▶ **Stored data**
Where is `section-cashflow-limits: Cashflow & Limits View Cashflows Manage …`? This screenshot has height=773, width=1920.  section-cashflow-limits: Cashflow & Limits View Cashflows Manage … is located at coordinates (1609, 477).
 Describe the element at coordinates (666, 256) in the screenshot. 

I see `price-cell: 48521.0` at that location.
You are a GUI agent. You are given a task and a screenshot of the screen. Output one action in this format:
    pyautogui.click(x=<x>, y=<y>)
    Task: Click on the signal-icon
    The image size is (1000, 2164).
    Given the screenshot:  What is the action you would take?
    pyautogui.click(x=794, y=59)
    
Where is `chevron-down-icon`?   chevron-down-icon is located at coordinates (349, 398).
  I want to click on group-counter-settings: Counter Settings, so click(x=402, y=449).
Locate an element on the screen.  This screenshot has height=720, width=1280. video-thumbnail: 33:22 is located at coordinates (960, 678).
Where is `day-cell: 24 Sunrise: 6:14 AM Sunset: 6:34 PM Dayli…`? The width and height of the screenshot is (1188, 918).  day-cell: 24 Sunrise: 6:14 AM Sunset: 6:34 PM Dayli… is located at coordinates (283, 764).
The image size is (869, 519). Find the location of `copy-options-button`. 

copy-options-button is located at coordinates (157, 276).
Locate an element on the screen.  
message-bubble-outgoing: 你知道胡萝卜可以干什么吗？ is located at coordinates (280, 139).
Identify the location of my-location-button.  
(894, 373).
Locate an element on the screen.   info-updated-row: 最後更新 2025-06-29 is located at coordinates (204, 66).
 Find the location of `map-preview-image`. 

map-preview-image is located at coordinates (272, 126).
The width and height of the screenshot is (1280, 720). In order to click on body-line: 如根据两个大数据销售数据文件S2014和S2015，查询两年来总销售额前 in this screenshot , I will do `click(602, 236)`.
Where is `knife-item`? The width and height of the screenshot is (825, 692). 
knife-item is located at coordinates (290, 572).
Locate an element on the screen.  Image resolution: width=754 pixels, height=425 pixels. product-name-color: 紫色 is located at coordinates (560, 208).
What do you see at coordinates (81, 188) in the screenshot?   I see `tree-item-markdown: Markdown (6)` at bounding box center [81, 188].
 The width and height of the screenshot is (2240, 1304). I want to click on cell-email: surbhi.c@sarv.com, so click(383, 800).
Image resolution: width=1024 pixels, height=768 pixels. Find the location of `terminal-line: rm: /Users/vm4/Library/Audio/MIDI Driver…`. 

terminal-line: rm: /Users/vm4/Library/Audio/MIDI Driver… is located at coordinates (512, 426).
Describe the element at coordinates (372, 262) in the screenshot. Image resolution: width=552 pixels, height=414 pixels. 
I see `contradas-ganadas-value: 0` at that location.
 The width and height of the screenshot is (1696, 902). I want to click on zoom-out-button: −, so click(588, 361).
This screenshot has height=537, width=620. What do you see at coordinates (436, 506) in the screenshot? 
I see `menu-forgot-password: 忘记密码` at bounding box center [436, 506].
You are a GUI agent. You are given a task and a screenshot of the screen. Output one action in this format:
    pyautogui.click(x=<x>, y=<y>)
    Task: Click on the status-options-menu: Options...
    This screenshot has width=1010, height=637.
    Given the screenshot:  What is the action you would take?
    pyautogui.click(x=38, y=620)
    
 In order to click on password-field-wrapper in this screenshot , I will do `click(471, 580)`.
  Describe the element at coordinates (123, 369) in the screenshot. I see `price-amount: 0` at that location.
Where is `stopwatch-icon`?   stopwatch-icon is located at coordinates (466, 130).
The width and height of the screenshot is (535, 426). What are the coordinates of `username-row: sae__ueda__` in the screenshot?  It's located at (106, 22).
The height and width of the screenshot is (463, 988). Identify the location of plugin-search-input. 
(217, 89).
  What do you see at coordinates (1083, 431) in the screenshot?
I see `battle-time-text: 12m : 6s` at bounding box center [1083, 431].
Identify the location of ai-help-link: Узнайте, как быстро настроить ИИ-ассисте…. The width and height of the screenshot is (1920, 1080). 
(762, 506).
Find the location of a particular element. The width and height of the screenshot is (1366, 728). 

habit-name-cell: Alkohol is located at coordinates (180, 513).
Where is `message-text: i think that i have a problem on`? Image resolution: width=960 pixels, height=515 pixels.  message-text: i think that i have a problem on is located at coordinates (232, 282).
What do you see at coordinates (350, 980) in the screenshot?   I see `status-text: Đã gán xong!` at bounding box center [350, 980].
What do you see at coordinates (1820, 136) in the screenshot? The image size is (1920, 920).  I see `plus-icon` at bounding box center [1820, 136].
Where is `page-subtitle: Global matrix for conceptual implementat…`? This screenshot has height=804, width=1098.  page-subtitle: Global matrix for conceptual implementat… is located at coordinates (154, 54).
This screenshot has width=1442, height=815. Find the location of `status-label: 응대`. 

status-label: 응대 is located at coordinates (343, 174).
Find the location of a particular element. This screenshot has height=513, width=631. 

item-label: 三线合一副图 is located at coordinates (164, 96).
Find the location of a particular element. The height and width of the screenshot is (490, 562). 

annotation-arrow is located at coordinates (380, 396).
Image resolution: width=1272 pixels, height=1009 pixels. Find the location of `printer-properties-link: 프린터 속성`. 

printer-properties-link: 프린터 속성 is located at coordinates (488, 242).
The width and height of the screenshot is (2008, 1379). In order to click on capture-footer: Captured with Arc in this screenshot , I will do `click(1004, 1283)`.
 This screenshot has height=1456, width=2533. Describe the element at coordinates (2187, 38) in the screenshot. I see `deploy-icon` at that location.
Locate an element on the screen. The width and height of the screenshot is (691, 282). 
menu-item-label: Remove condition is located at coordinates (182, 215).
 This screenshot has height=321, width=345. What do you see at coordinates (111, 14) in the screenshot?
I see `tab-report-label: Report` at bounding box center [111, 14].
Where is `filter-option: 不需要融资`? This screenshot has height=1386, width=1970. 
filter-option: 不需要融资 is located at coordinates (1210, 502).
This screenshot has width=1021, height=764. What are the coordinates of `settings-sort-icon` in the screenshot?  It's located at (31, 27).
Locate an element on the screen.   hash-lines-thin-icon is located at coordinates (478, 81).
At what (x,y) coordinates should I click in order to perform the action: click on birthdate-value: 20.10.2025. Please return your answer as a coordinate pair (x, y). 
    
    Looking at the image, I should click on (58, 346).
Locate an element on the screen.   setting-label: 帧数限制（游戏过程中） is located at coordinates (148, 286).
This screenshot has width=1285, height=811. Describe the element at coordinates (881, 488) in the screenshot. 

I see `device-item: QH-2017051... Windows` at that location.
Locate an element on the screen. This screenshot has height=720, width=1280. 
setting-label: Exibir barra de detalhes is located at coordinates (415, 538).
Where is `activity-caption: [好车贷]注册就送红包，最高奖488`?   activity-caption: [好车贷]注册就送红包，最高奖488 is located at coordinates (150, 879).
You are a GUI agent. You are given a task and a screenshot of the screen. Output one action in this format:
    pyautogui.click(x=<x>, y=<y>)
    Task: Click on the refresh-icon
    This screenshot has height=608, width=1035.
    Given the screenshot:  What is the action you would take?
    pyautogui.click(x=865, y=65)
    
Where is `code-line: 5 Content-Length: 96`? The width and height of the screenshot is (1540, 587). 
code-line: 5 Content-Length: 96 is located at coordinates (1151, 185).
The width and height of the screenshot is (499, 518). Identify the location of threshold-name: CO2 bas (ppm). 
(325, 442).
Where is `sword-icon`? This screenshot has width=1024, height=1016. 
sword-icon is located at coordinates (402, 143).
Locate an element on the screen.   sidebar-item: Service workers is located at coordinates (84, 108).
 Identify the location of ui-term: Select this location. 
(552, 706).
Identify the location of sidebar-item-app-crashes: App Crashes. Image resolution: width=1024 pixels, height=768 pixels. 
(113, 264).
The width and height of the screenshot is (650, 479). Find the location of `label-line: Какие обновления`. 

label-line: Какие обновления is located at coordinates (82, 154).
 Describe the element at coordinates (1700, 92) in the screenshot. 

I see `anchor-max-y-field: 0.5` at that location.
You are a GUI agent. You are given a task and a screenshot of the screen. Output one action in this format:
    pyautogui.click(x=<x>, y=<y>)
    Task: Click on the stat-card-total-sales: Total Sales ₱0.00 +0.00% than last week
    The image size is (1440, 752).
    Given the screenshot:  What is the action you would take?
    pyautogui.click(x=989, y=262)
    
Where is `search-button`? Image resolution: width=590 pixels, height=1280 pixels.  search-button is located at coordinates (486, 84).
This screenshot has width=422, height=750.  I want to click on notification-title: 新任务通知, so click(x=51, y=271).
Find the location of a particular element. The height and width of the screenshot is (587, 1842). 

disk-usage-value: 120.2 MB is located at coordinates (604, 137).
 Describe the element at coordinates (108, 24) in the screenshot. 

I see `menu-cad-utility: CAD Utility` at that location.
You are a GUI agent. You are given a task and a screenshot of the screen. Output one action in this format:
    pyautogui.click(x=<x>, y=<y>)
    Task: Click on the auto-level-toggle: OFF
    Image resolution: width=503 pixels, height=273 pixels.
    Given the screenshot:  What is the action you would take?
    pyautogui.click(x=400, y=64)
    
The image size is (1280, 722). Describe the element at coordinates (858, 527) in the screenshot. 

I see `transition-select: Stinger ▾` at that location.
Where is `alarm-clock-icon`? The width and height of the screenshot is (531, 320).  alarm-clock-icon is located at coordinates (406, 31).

▶ **Task statement**
Retype without alteration the lines running from the line that contains "coordinates (478, 81)." through the line that contains "(552, 706).", both inclusive.

▶ **Exercise response**
Locate an element on the screen.   hash-lines-thin-icon is located at coordinates (478, 81).
At what (x,y) coordinates should I click in order to perform the action: click on birthdate-value: 20.10.2025. Please return your answer as a coordinate pair (x, y). 
    
    Looking at the image, I should click on (58, 346).
Locate an element on the screen.   setting-label: 帧数限制（游戏过程中） is located at coordinates (148, 286).
This screenshot has width=1285, height=811. Describe the element at coordinates (881, 488) in the screenshot. 

I see `device-item: QH-2017051... Windows` at that location.
Locate an element on the screen. This screenshot has height=720, width=1280. 
setting-label: Exibir barra de detalhes is located at coordinates (415, 538).
Where is `activity-caption: [好车贷]注册就送红包，最高奖488`?   activity-caption: [好车贷]注册就送红包，最高奖488 is located at coordinates (150, 879).
You are a GUI agent. You are given a task and a screenshot of the screen. Output one action in this format:
    pyautogui.click(x=<x>, y=<y>)
    Task: Click on the refresh-icon
    This screenshot has height=608, width=1035.
    Given the screenshot:  What is the action you would take?
    pyautogui.click(x=865, y=65)
    
Where is `code-line: 5 Content-Length: 96`? The width and height of the screenshot is (1540, 587). 
code-line: 5 Content-Length: 96 is located at coordinates (1151, 185).
The width and height of the screenshot is (499, 518). Identify the location of threshold-name: CO2 bas (ppm). 
(325, 442).
Where is `sword-icon`? This screenshot has width=1024, height=1016. 
sword-icon is located at coordinates (402, 143).
Locate an element on the screen.   sidebar-item: Service workers is located at coordinates (84, 108).
 Identify the location of ui-term: Select this location. 
(552, 706).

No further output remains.